▸ **DATA FOR PROCESSING**:
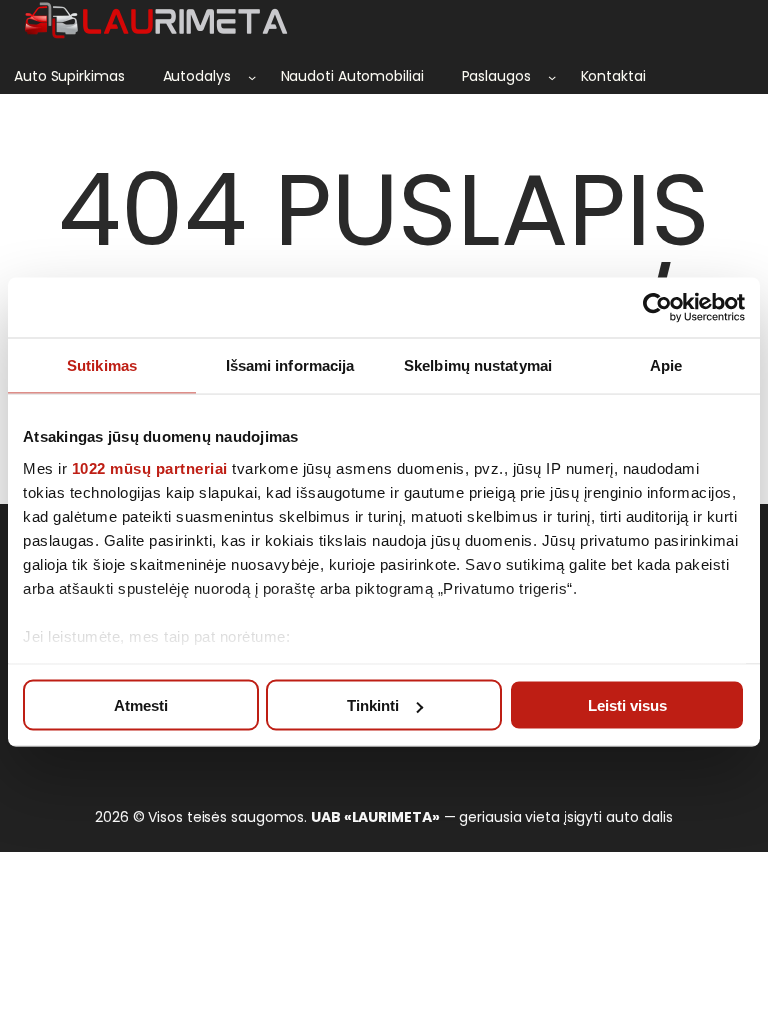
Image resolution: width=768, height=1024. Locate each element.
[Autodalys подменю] (252, 77)
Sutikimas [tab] (102, 365)
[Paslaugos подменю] (552, 77)
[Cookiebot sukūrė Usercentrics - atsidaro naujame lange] (657, 308)
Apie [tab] (666, 365)
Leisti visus (627, 705)
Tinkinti (373, 705)
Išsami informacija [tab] (290, 365)
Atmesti (141, 705)
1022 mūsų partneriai (150, 467)
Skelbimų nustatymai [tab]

▸ **YOUR GOAL**:
Search the listing above for the string "подменю" and return each line it appears on.

▸ **RESPONSE**:
[Autodalys подменю] (252, 77)
[Paslaugos подменю] (552, 77)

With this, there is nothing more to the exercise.